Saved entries
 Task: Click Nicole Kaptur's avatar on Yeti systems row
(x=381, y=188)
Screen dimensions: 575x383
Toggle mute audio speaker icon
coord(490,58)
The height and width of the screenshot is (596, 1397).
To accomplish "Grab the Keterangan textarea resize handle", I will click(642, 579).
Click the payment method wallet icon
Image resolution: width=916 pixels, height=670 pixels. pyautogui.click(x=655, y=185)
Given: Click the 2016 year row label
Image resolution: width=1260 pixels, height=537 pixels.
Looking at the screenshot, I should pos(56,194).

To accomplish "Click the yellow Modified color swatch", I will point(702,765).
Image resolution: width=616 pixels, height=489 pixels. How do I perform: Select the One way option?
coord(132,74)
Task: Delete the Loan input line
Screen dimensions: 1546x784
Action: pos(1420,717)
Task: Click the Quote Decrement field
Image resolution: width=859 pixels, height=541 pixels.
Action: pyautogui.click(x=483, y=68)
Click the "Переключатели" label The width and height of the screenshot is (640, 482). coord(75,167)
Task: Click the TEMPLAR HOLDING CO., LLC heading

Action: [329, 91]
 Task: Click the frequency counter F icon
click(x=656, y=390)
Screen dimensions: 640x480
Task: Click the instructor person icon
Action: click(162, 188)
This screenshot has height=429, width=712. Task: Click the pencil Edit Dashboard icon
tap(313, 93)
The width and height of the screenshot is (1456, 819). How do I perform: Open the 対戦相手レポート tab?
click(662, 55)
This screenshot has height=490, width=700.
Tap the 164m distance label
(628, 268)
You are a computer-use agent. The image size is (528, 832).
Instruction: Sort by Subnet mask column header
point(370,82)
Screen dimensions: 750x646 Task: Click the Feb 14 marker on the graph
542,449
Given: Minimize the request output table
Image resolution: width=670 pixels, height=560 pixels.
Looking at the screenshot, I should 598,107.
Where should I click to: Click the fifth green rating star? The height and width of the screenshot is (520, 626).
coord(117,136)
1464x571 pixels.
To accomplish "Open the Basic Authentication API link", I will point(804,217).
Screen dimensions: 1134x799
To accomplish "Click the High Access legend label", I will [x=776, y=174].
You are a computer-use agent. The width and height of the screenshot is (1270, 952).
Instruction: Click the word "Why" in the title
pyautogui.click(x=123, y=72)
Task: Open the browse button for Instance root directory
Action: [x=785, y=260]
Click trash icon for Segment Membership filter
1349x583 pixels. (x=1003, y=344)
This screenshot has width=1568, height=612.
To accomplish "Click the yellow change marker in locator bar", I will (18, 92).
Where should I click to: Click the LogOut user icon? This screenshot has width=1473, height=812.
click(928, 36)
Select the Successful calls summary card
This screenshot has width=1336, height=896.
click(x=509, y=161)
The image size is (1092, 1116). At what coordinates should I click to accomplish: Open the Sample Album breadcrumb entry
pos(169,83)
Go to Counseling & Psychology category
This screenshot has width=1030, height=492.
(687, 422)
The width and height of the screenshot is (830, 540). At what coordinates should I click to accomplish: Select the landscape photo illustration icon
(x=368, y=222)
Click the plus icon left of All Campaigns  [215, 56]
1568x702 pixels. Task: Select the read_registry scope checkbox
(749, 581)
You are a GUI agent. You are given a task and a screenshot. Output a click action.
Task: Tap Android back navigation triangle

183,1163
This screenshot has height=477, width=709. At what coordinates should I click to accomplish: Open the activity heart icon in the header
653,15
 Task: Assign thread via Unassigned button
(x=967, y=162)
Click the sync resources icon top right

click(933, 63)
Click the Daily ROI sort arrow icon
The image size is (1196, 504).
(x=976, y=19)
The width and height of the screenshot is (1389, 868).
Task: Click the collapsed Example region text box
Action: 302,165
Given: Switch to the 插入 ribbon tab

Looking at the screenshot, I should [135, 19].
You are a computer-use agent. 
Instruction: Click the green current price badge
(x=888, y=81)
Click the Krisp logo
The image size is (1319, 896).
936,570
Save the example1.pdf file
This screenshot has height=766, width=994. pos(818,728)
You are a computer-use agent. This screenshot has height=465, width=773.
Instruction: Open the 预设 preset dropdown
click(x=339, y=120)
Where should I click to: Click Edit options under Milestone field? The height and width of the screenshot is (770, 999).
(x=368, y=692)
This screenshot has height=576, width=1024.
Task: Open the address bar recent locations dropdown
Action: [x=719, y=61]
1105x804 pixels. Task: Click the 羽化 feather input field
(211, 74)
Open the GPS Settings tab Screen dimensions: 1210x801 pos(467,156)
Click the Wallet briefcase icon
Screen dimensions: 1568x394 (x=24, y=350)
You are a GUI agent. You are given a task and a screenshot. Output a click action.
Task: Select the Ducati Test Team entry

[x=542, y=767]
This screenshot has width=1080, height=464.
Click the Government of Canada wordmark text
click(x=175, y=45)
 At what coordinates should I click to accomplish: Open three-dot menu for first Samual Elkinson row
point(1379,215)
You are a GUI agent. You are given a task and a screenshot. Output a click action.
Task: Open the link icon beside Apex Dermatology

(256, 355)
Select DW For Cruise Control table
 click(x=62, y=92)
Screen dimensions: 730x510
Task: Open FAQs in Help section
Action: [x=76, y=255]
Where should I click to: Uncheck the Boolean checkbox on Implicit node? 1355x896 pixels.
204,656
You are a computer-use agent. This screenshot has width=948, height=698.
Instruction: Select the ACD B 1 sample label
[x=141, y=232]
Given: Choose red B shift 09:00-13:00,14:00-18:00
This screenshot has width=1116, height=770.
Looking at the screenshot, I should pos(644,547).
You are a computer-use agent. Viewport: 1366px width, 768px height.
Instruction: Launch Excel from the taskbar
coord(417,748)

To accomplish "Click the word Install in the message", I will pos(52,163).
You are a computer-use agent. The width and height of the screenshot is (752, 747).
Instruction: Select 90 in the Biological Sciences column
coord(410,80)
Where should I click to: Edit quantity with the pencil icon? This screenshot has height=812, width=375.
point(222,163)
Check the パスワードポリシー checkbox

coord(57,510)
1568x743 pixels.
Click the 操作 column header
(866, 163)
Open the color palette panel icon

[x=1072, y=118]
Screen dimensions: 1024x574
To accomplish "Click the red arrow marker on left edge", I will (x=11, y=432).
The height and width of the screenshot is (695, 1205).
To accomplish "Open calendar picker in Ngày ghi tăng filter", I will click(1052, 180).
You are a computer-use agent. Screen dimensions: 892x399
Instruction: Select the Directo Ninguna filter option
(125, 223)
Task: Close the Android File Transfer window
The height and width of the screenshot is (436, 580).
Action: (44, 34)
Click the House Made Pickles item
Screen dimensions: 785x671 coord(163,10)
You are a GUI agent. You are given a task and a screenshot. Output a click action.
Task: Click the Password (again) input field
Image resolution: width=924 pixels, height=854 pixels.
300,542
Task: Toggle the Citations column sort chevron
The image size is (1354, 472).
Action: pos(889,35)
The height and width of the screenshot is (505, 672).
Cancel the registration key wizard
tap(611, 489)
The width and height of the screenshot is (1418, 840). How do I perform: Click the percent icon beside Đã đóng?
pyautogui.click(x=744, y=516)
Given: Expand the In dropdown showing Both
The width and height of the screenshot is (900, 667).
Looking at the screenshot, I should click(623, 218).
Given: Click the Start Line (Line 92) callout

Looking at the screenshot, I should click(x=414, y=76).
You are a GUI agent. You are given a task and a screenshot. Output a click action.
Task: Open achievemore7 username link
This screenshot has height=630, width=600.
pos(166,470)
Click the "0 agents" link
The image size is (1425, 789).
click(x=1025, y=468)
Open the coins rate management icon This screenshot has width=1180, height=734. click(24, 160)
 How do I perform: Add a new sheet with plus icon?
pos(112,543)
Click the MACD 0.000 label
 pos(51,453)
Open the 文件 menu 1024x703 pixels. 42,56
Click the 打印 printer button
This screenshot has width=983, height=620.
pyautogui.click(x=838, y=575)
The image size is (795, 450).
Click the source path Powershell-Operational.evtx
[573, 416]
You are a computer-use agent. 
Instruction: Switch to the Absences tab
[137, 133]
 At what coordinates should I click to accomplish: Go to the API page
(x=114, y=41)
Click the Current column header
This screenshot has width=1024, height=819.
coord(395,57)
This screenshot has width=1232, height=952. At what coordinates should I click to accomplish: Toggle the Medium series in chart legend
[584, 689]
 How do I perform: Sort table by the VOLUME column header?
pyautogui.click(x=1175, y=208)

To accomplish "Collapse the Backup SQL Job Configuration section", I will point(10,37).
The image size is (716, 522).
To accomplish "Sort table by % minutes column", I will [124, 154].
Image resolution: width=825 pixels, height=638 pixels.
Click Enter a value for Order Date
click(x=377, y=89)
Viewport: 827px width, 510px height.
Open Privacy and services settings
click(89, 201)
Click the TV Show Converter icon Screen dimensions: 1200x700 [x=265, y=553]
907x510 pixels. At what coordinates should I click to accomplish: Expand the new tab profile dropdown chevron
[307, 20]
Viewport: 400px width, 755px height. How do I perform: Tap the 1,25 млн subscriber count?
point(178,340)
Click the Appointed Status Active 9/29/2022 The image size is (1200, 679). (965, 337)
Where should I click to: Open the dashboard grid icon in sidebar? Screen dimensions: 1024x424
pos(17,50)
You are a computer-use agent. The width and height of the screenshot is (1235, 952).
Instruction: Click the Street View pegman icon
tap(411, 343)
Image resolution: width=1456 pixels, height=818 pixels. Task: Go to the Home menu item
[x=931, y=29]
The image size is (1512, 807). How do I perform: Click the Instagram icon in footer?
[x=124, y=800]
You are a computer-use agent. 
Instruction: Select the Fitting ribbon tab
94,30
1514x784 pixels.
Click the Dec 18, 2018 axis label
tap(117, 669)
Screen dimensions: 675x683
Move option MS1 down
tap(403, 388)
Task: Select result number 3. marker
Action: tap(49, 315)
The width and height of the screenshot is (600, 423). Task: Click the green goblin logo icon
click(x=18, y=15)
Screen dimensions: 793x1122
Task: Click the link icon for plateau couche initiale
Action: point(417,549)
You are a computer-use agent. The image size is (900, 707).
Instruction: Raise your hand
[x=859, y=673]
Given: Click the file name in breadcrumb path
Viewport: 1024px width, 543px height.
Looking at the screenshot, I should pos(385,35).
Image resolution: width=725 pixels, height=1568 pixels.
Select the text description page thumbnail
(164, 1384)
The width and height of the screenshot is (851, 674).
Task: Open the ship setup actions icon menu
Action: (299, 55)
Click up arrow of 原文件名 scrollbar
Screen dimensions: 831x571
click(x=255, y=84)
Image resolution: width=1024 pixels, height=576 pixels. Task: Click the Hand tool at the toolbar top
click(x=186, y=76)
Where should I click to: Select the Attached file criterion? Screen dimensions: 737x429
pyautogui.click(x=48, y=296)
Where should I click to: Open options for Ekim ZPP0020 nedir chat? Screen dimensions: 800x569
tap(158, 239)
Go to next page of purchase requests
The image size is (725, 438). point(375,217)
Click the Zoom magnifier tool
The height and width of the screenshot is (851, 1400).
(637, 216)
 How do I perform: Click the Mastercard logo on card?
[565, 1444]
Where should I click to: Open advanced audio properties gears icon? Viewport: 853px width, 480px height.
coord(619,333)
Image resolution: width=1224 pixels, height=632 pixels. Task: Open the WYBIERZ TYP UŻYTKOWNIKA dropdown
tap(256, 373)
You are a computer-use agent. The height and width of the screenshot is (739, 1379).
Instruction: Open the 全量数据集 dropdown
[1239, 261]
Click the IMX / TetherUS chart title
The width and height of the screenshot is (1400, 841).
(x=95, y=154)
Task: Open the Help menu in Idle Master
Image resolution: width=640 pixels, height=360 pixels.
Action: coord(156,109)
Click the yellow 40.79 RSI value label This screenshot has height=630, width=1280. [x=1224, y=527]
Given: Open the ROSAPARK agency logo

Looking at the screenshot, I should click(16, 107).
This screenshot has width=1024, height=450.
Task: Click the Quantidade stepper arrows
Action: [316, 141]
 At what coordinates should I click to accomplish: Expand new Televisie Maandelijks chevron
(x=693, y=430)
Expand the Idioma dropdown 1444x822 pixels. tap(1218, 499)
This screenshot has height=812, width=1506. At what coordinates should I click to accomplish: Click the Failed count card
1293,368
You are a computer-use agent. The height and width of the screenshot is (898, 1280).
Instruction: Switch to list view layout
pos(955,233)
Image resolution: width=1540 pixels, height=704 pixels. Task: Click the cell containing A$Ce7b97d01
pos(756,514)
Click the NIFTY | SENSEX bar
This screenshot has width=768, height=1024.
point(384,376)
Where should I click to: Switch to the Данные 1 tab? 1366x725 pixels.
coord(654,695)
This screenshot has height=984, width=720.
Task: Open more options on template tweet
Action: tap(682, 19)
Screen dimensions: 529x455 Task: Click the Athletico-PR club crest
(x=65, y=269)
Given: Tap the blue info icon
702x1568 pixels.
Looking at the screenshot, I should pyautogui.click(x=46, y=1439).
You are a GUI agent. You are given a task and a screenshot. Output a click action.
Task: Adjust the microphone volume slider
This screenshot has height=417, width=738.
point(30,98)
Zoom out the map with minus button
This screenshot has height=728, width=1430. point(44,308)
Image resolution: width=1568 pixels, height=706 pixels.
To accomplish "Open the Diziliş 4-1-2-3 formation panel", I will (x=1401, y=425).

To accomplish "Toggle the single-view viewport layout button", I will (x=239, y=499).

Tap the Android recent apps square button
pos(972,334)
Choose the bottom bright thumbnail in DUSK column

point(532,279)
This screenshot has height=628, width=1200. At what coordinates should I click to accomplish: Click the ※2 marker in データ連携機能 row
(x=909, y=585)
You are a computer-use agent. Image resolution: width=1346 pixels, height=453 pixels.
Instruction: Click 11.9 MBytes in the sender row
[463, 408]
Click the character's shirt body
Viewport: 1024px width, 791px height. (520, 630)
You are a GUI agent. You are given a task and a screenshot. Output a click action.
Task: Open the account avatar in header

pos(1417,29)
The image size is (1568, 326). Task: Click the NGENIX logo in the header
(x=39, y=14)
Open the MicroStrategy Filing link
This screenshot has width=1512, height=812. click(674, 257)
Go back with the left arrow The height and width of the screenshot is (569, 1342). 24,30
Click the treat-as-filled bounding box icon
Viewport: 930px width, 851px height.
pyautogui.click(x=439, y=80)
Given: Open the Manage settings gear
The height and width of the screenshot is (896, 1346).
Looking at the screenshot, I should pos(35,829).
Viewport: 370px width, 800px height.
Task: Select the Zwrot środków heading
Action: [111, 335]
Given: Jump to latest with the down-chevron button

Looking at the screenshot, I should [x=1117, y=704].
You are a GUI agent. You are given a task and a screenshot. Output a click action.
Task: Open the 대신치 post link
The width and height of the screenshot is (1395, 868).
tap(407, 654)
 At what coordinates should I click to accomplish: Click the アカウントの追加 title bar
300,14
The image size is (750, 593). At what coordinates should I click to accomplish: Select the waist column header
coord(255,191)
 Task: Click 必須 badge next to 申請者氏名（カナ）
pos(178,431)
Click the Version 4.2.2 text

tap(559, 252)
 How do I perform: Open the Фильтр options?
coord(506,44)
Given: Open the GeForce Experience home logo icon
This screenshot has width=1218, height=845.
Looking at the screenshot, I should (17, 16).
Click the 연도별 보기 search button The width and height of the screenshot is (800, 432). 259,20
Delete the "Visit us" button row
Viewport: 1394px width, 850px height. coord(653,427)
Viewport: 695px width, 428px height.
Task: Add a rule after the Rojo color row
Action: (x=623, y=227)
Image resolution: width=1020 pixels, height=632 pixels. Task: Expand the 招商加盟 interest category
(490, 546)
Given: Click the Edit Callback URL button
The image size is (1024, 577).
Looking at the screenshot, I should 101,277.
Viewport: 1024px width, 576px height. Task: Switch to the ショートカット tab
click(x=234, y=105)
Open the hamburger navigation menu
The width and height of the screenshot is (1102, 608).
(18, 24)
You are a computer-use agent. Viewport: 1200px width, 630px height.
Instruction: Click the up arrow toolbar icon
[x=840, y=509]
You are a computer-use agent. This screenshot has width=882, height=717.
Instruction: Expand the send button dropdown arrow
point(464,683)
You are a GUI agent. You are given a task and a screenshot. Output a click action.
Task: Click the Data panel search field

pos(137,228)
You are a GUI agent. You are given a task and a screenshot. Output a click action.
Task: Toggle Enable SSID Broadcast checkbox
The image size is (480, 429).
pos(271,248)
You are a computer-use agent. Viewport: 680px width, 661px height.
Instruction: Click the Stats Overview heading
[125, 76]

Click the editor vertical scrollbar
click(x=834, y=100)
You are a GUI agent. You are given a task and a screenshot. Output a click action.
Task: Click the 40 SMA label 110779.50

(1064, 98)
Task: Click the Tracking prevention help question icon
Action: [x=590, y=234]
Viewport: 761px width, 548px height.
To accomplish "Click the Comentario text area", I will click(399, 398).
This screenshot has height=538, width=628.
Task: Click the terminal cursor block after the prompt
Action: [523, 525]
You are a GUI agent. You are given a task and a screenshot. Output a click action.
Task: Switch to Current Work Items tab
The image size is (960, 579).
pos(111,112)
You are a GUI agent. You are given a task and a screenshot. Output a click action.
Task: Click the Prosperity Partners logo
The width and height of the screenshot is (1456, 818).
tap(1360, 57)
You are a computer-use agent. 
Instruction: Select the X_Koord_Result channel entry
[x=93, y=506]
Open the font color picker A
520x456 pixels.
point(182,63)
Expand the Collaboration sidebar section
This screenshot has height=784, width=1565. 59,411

> [Brief]
Go through the records above and copy every line with the word "picker".

> [Written answer]
To accomplish "Open calendar picker in Ngày ghi tăng filter", I will click(1052, 180).
Open the font color picker A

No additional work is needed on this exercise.